§ What this task involves:
Go through the data below and retype all of it exactly.

Saved data entries
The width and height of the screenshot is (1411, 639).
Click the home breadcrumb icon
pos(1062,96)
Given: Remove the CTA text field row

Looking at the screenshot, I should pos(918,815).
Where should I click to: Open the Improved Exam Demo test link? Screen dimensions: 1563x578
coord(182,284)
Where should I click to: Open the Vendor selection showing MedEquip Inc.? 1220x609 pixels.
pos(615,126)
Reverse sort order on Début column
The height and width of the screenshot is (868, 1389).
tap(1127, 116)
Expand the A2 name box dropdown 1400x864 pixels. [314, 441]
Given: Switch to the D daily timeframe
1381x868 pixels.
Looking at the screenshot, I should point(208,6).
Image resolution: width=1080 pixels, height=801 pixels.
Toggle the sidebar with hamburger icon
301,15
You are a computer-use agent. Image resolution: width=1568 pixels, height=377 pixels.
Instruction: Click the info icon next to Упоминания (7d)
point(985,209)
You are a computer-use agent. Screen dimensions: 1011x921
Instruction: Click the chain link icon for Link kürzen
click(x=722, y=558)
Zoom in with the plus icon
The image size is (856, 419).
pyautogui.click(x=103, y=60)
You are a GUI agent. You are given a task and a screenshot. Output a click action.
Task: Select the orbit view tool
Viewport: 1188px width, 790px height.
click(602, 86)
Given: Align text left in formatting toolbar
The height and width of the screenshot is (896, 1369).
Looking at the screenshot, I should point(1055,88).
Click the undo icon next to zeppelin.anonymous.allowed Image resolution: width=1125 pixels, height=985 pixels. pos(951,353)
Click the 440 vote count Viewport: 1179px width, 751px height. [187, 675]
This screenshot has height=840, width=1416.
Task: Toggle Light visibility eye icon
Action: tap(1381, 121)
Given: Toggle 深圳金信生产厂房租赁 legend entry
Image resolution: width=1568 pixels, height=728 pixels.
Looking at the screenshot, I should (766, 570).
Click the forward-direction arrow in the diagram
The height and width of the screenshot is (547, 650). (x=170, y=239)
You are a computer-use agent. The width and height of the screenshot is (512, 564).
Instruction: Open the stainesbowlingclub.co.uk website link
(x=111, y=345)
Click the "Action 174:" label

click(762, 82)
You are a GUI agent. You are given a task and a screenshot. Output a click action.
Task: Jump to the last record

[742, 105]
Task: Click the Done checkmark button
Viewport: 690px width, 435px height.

§ Task response:
The width and height of the screenshot is (1411, 639).
Click the home breadcrumb icon
pos(1062,96)
Given: Remove the CTA text field row

Looking at the screenshot, I should pos(918,815).
Where should I click to: Open the Improved Exam Demo test link? Screen dimensions: 1563x578
coord(182,284)
Where should I click to: Open the Vendor selection showing MedEquip Inc.? 1220x609 pixels.
pos(615,126)
Reverse sort order on Début column
The height and width of the screenshot is (868, 1389).
tap(1127, 116)
Expand the A2 name box dropdown 1400x864 pixels. [314, 441]
Given: Switch to the D daily timeframe
1381x868 pixels.
Looking at the screenshot, I should point(208,6).
Image resolution: width=1080 pixels, height=801 pixels.
Toggle the sidebar with hamburger icon
301,15
You are a computer-use agent. Image resolution: width=1568 pixels, height=377 pixels.
Instruction: Click the info icon next to Упоминания (7d)
point(985,209)
You are a computer-use agent. Screen dimensions: 1011x921
Instruction: Click the chain link icon for Link kürzen
click(x=722, y=558)
Zoom in with the plus icon
The image size is (856, 419).
pyautogui.click(x=103, y=60)
You are a GUI agent. You are given a task and a screenshot. Output a click action.
Task: Select the orbit view tool
Viewport: 1188px width, 790px height.
click(602, 86)
Given: Align text left in formatting toolbar
The height and width of the screenshot is (896, 1369).
Looking at the screenshot, I should point(1055,88).
Click the undo icon next to zeppelin.anonymous.allowed Image resolution: width=1125 pixels, height=985 pixels. pos(951,353)
Click the 440 vote count Viewport: 1179px width, 751px height. [187, 675]
This screenshot has height=840, width=1416.
Task: Toggle Light visibility eye icon
Action: tap(1381, 121)
Given: Toggle 深圳金信生产厂房租赁 legend entry
Image resolution: width=1568 pixels, height=728 pixels.
Looking at the screenshot, I should (766, 570).
Click the forward-direction arrow in the diagram
The height and width of the screenshot is (547, 650). (x=170, y=239)
You are a computer-use agent. The width and height of the screenshot is (512, 564).
Instruction: Open the stainesbowlingclub.co.uk website link
(x=111, y=345)
Click the "Action 174:" label

click(762, 82)
You are a GUI agent. You are given a task and a screenshot. Output a click action.
Task: Jump to the last record

[742, 105]
Task: Click the Done checkmark button
Viewport: 690px width, 435px height.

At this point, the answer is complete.